Ando por aí, de esquina em esquina, buscando uma prosa que faça sentido. Será que me encaixo com esse meu jeito avulso? Bato de porta em porta e dissimulo meu vazio com um sorriso plástico. É doído não encontrar nenhum poema-polvo vadio que me abrace com suas estrofes. Minha alma é coletiva. Não precisa ser uma epopeia. Leminski me entenderia.
Em dias felizes componho declarações de amor. Mas esses dias repousam um tanto esquecidos na poeira das horas. Sabe, o amor se dissolve em meio ácido dando lugar a uma substância amorfa chamada doença. Por isso o protocolo padrão é guardá-lo quentinho dentro do peito. Há que se fazer depósitos nesses tempos estranhos. Hoje o amor é gordura necessária, azeite extravirgem.
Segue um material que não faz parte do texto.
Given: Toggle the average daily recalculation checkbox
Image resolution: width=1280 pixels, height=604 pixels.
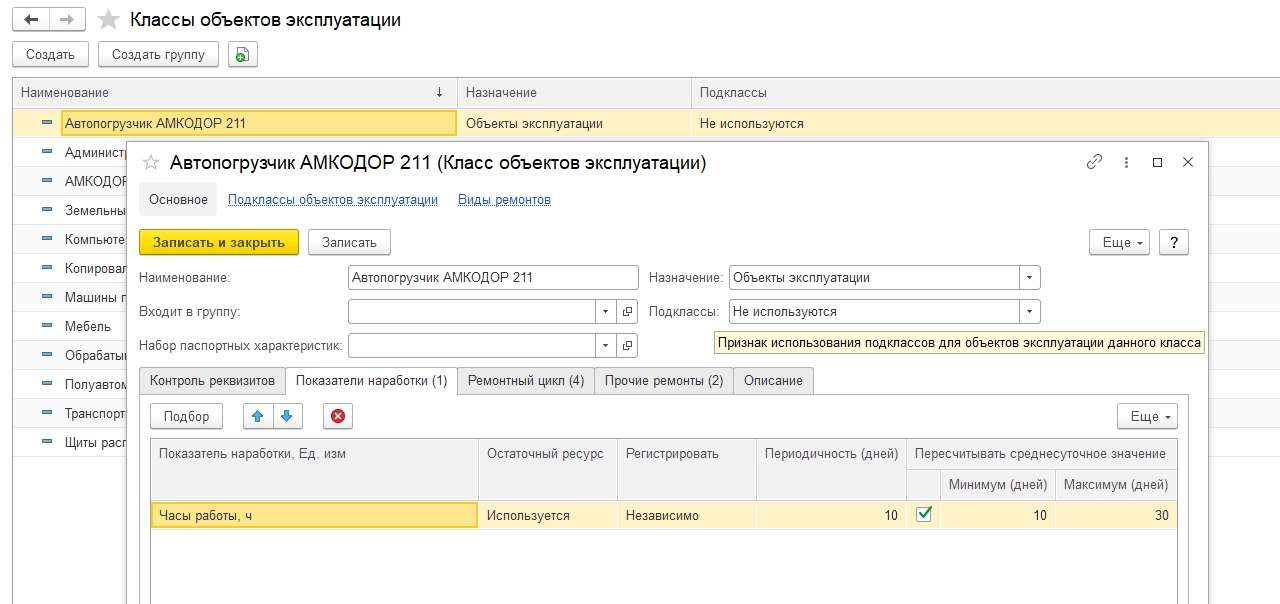Looking at the screenshot, I should [924, 514].
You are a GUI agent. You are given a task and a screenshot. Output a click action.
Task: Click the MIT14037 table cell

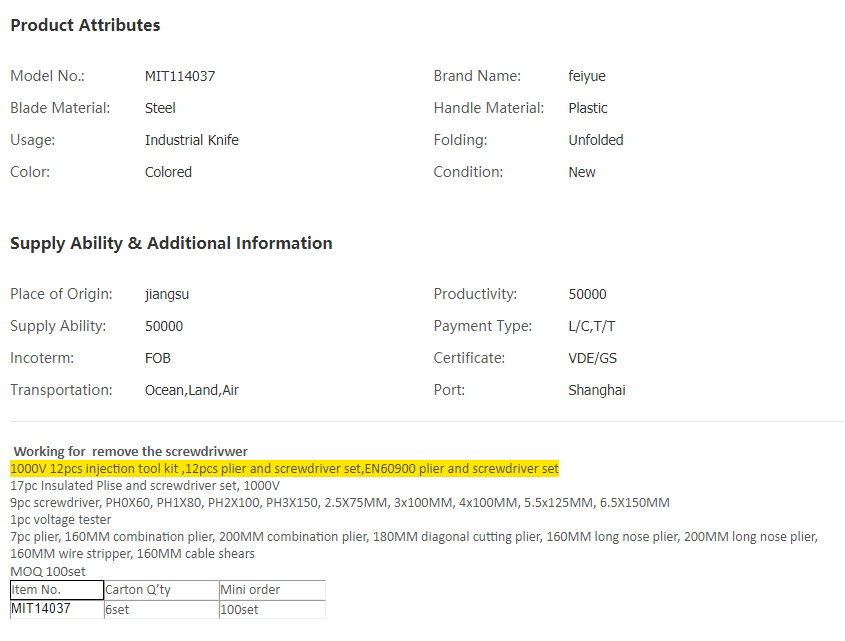click(x=56, y=608)
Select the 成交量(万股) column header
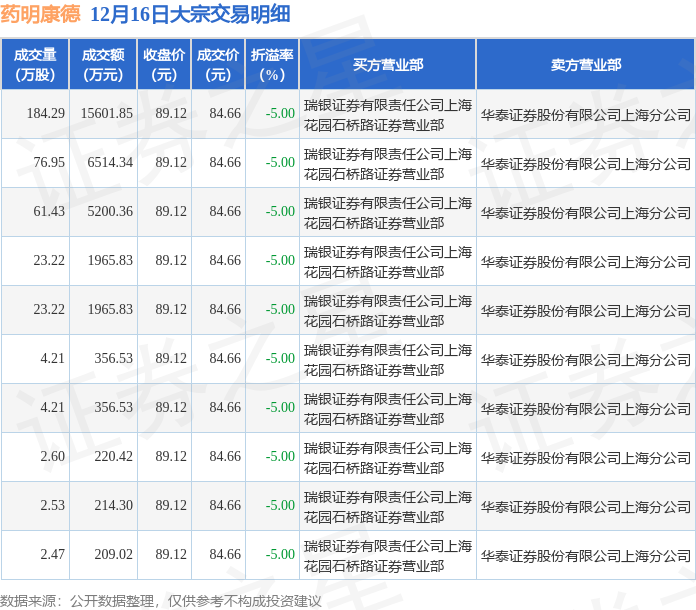696x610 pixels. [35, 64]
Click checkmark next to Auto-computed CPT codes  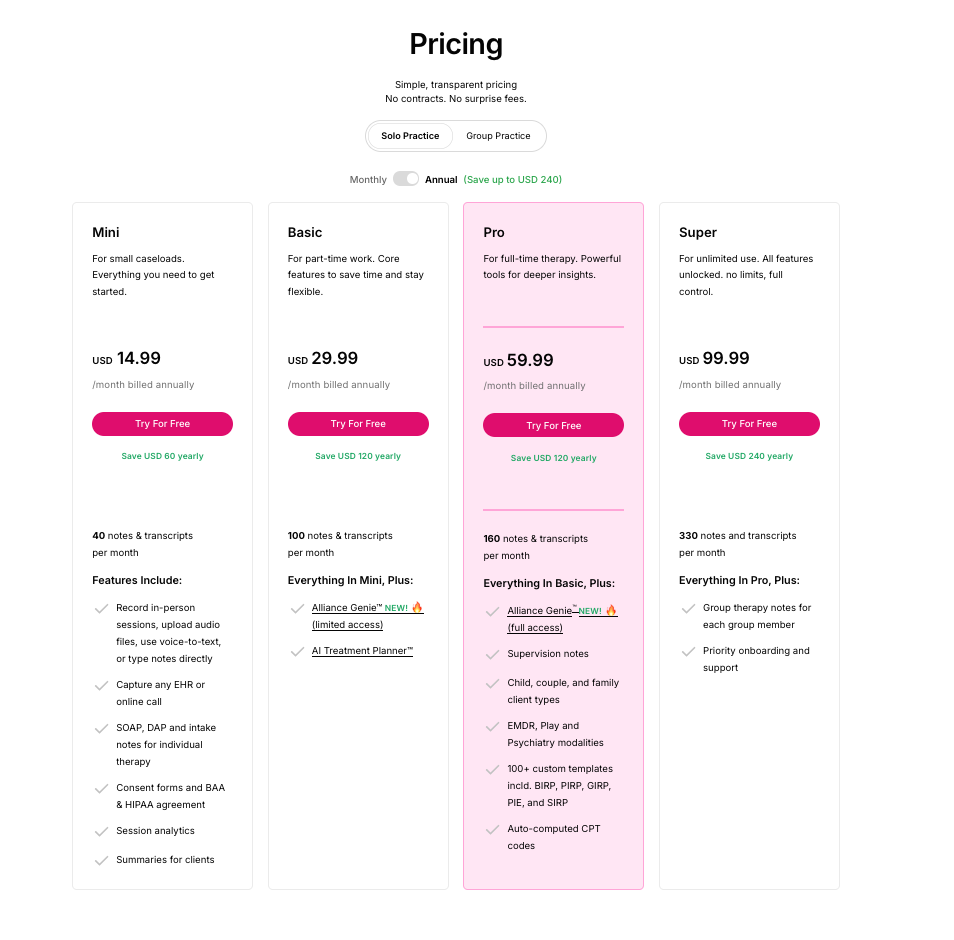point(492,830)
Tentei uma rima essa tarde. Projetei minha voz trêmula num tom elevado que ecoou na sala vazia. Foi o momento que me senti menos só. Minha voz ressoou parecendo companhia, senti a textura de um algodão doce de parque de diversões. Na língua ficou a doçura, mas a presença foi-se num segundo. Essa foi a única metáfora que me ocorreu.
4 Comments
Um verso sem autor e a imagem perfeita da escrita: a busca pela metáfora, rápida alegria, nova busca. Lindo.
Amei o novo sentido para a gordura. Que pode até ser de azeite extravirgem, mas em ser gordura já quebra paradigmas. Que bom que o amor pode ser meio lambuzadinho como uma fritura e ao mesmo doce como o algodão! Manda um abraço para o polvo-poema! Lindo!
Se os dias são difíceis, na praticidade do viver e na inutilidade pulsante dos versos encontra-se a “textura de um algodão doce de parque de diversões” em um segundo de vida. É o bastante.
Adorei o seu jeito “avulso” e alma “coletiva”, de narrar a procura do poema-polvo.